Gigi tra Roma e Napoli
“Nel 1952, il commendator Spada, figlio dì Nicolò, l’inventore del Lido della Belle Époque – ricorda Ferrigno – mi offre un lavoro a Roma, nel suo residence di Largo Chigi, a due passi da Montecitorio. Vengo assunto come segretario amministrativo. Avevo 17 anni. Nella capitale conosco un sacco di parlamentari, attori e attrici famosi. Guadagnavo 7 mila lire al mese! Ma soprattutto avevo teatro, cinema e concerti gratis.
L’anno successivo mi offrono un posto come cassiere d’albergo nientemeno che all’Hotel Londre di Napoli. 350 stanze, abitate soprattutto da ufficiali americani. Avevo la contabilità dei due ristoranti interni. Alla birreria Lowenbreu, questo il nome del secondo locale, pagavano tutto in dollari. Un dollaro, ricordo, 620 lire. Una pacchia. Napoli è una città bellissima e il calore dei napoletani lo conservo ancora nel cuore. Conosco una ragazza inglese che lavorava con me per pagarsi gli studi di archeologia. Con la macchina fotografica andavamo a Pompei, Posillipo, Ercolano.
Gigi torna a casa
Nel 1956, ormai uomo maturo, torno a Venezia, Hotel Monaco, con la qualifica di capo-ricevimento. E qui che inizia la mia vera passione di fotografo”.
Il circolo
E così Luigi Ferrigno si iscrive al Circolo fotografico la Gondola, un club ormai famoso che compiva i primi dieci anni di vita. Passa le serate con Giorgio Giacobbi e comincia a farsi notare nelle prime mostre, come quelle della Biennale, sezione fotografia, tra il 1957/59.
Il ricordo più bello con Giuseppe Bruno che abitava a Mestre, in via Forte Marghera “Un vero poeta veneziano”, ricorda ancora. Il suo primo soggetto lo dedica a Murano e alla tematica, tutta lagunare, “barche e lavoro “.
Il patrimonio di Gigi

Ora quelle immagini di oltre 60 anni fa, rappresentano un patrimonio etnografico non indifferente. Sono spariti del tutto mestieri e barche tradizionali. Ecco perché il prezioso archivio privato di Gigi Ferrigno diventa uno scrigno interessante per capire meglio la storia contemporanea.
Ci sono immagini di pescatori in Rio di Cannaregio, che vivono in barca, le “peate”, enormi barconi condotte da due soli vogatori, con remi impossibili. Una Venezia priva di turisti che ha molte analogie con quella di oggi, pandemica, ai tempi del Covid.
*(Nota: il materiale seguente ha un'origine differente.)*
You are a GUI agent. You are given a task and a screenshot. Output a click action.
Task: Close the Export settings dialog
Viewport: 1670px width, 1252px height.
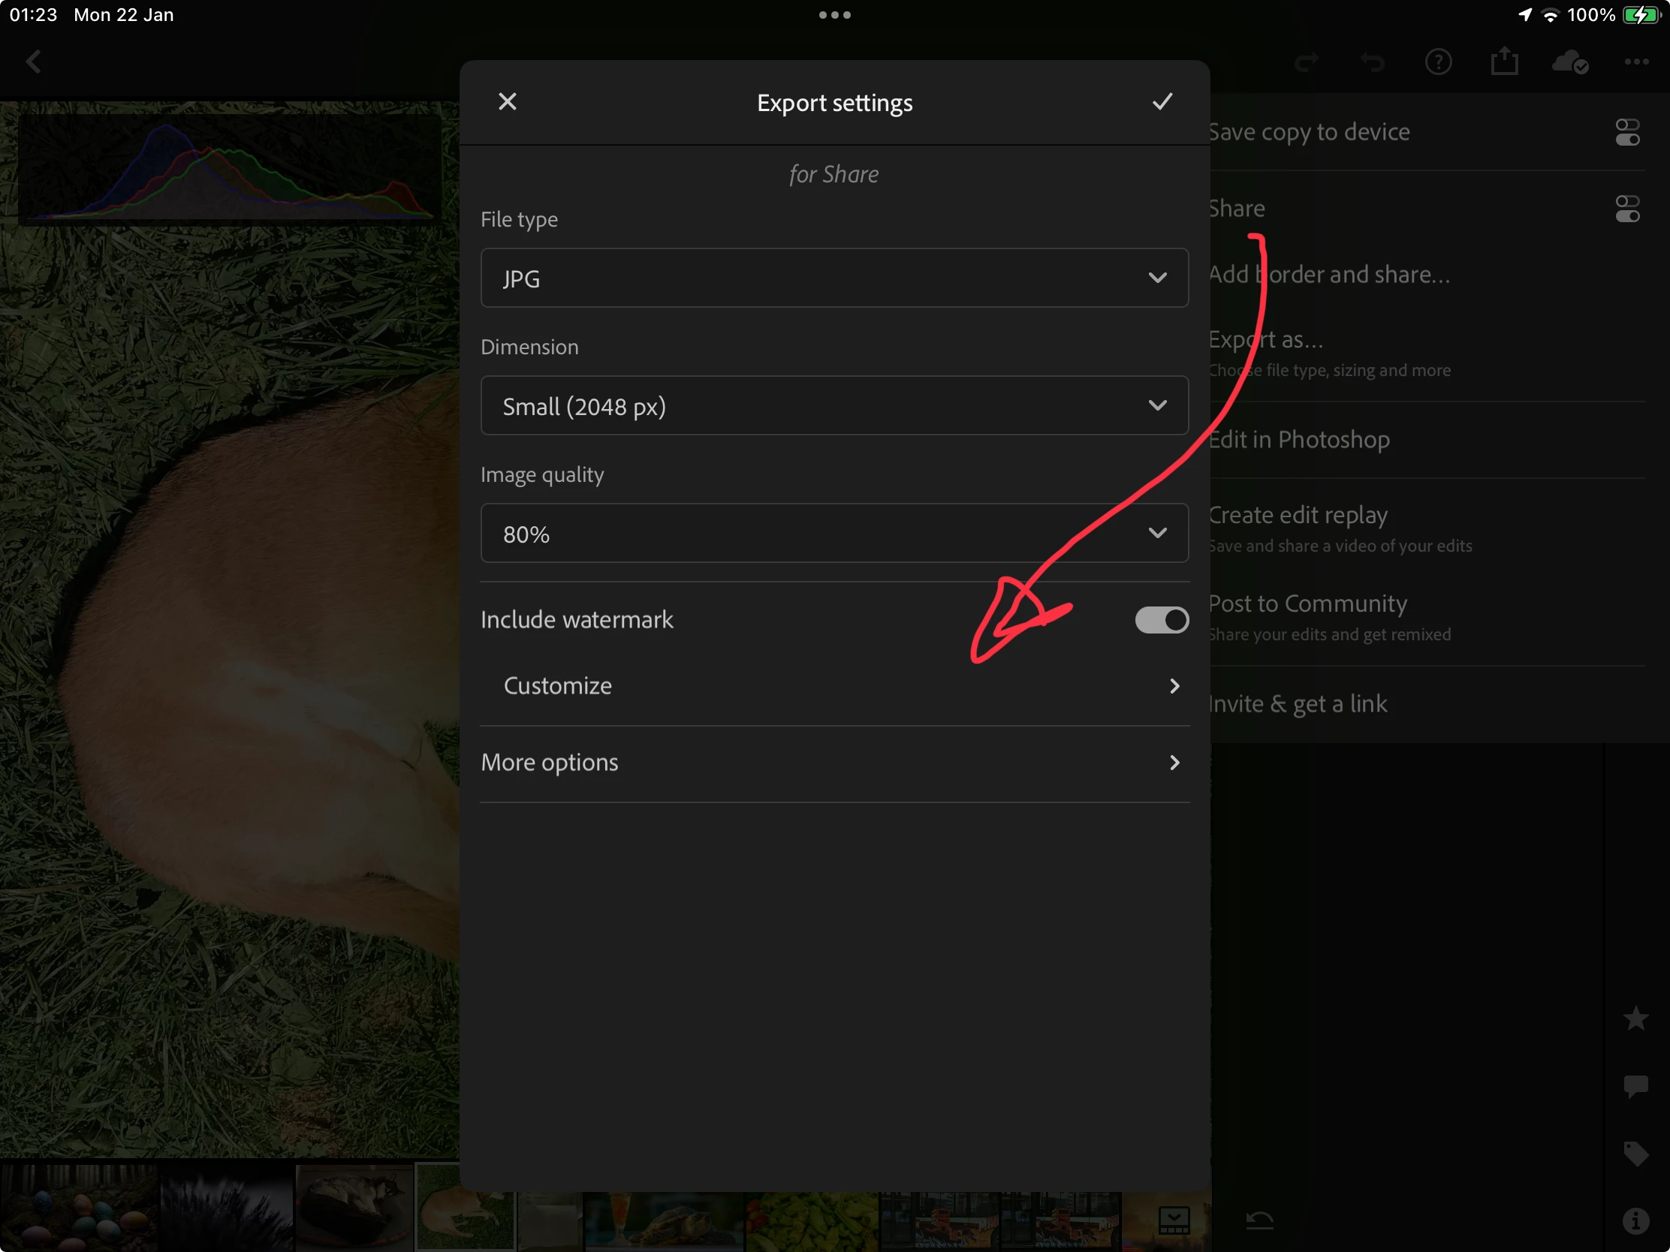tap(507, 102)
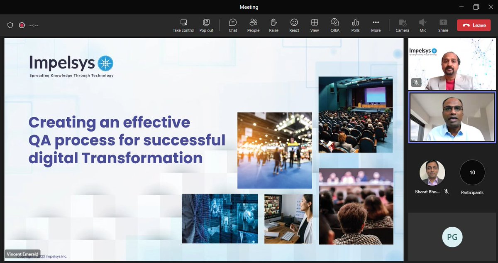
Task: Raise your hand
Action: tap(273, 25)
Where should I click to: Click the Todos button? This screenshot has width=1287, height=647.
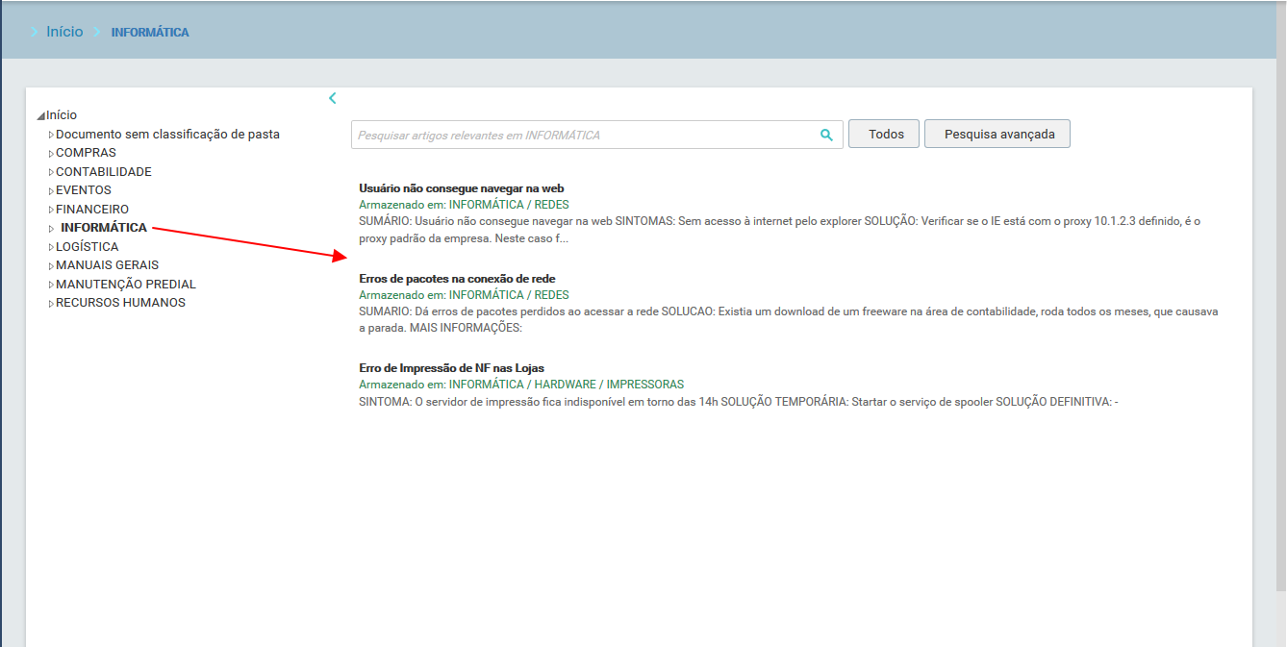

Seguono i giochi in campo dei bambini, anni Cinquanta, gli ultimi senza la schiavitù televisiva. Istantanee di vita di tutti i giorni, banali e semplici come l’arte povera. La Venezia di Luigi Ferrigno appare in tutta la sua ruvidezza e naturalità. Le turiste anziane del sud in visita a San Marco con i loro vestiti neri, retaggi medievali; la suora curiosa, in soccollo che ammira il modernissimo negozio Olivetti di Carlo Scarpa.
I bambini accanto ai mastelli di legno, visto che le lavatrici devono ancora arrivare, e piccoli seduti su improbabili valige di cartone. I lavoratori del vetro nelle fornaci centenarie. Immagini tanto care al fotografo Luigi Ferrigno che a Murano, ricreandosi come chimico del vetro per Aureliano Toso, passerà poi la sua esistenza lavorativa.

Le mostre
Numerose le mostre fatte negli anni da Luigi Ferrigno: alla Bevilacqua la Masa, alla Scuola di San Teodoro, a quella sulla tematica lavorativa organizzata dall’Iveser alla Scoleta di San Tomá nel 2007.
Una vita e 25 mila scatti. La curiosità di Luigi Ferrigno continua. Cammina ancora guardingo per le calli veneziane, il suo “sud” dentro di tutti noi.